If you think that the chain of custody is anything like bagging evidence at a crime scene then there really is no point discussing it. Suffice to say sample storage and transport is strictly controlled and any deviation renders the results invalid.
The hemoglobin, hematocrit and testosterone results are then published. The test is done by an independent doctors lab. The baseline biomarkers are then compared with future blood and urine tests. Any discrepancies can indicate doping. Don Catlin refers to these results as biomarkers. And logically that is what they are. Again no rocket science involved here in spite of your thesis.
And here is the nub of this huge problem. Unless the the sampling and testing is carried out under strict controls the data you are suggesting they publish is
useless. It would get thrown out in any arbitration and you've just wasted a huge amount of time and money along with opening up the UCI to law suits.
Reference to the Don Catlin quote please, biomarkers are specific, that is the whole point of them. Whether he calls them biomarkers or not is really irrelevant though, but just to make the point, what do you think and increased hematocrit is a biomarker of? Blood doping? Ok, what kind of blood doping? EPO? Autologous transfusion? It is no-specific, not a biomarker.
Now the point of all of this is to deter doping and in my opinion if a cyclist knows his biomarker data is being published it will deter him from doping.
It will not deter doping, it would just force cyclists to maintain those values long term, which is what is supposed the dopers are doing anyway.
You don't need WADA for this. All you need is for UCI to make this mandatory and for them to approve the technicians taking the blood and a local lab to do the tests. The teams would be responsible for publishing the data. My hunch is team doctors are already doing this anyways.
Yes you do. If you wish to open a doping case against a rider all sample analysis must be carried out under strict guidelines, otherwise it will be thrown out.
You are making a mountain out of a molehill.
No, you are making a completely unfeasible suggestion and I am explaining why.
There probably are no longitudinal studies conducted about hematocrit levels unless teams who during the acute doping era were prepared to give up their hematocrit data to a researcher. We know for example that Ferrari was a fastidious record keeper of the hematocrit levels of several USPS riders. I do not know if the Italian police seized his records. Or perhaps the records of Fuentes would do. But without this data your request for a longitudinal study is disingenuous.

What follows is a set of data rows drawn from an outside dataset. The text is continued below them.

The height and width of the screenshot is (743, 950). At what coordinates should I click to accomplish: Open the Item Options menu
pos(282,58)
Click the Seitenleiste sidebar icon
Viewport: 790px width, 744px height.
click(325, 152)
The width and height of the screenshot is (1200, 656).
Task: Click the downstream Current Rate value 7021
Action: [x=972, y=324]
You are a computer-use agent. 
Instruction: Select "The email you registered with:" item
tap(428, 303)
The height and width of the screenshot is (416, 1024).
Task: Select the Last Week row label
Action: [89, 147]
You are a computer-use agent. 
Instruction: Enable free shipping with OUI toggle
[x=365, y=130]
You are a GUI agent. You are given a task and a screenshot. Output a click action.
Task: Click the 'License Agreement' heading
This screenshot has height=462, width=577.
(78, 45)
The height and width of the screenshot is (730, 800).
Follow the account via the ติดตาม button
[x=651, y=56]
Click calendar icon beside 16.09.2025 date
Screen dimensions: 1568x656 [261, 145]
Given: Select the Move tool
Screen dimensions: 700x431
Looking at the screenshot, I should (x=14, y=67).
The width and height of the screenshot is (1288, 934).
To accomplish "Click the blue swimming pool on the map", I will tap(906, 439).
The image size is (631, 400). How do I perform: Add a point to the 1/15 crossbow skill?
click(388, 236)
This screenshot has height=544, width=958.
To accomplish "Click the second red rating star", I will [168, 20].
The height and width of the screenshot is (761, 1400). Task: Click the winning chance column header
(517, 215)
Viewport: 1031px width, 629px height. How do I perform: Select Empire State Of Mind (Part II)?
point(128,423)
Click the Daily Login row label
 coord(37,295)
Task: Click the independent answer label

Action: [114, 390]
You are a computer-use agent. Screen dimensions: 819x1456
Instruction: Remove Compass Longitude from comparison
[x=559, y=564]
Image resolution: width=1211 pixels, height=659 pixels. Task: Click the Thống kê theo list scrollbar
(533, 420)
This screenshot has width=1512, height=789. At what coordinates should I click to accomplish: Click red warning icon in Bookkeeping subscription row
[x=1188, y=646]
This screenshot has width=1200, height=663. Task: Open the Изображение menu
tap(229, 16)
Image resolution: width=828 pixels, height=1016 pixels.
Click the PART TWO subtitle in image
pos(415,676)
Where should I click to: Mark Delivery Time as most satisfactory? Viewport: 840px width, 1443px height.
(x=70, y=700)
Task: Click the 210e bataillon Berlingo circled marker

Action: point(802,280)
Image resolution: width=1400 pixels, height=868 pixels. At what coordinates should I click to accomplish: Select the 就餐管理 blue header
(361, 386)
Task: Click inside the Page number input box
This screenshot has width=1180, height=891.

Err, what? How is it disingenuous? You are claiming that cheap testing to a poor standard is robust enough to open doping cases against riders. You have to back that up with real research.
About cycling being poor! It is so poor that LA amassed about $130 million, Hincapie is not eating Kraft dinner. Sponsors are dumping millions into teams and according to the most recent sponsorship report the average sponsor is getting about $88.4 million in advertising value. It is estimated that Sky has received about $550 million in advertising value since its inception.
Sponsors can pay for bio-marking data.
Advertising value is not
money. It is not money they have saved, it is perceived value. Compare cycling to any other major sport across the globe, it is poor.
I'm sure LA didn't make the bulk of his money from contracts to ride his bike, he made it from sponsorship deals, insurance and other avenues. The vast majority of cyclists on the world tour probably earn less than my wife, and she isn't that highly paid.
I have outlined clearly why what you suggest is both unfeasible and useless in the fight against anti-doping. The crux of the problem is that you don't seem to understand that any data used to open a doping case must be produced in accordance with the strict controls adhered to in WADA accredited labs. I'm stating this again here to make this clear and because this point really makes the rest of the discussion redundant. The data you suggest could actually harm doping cases, not help them.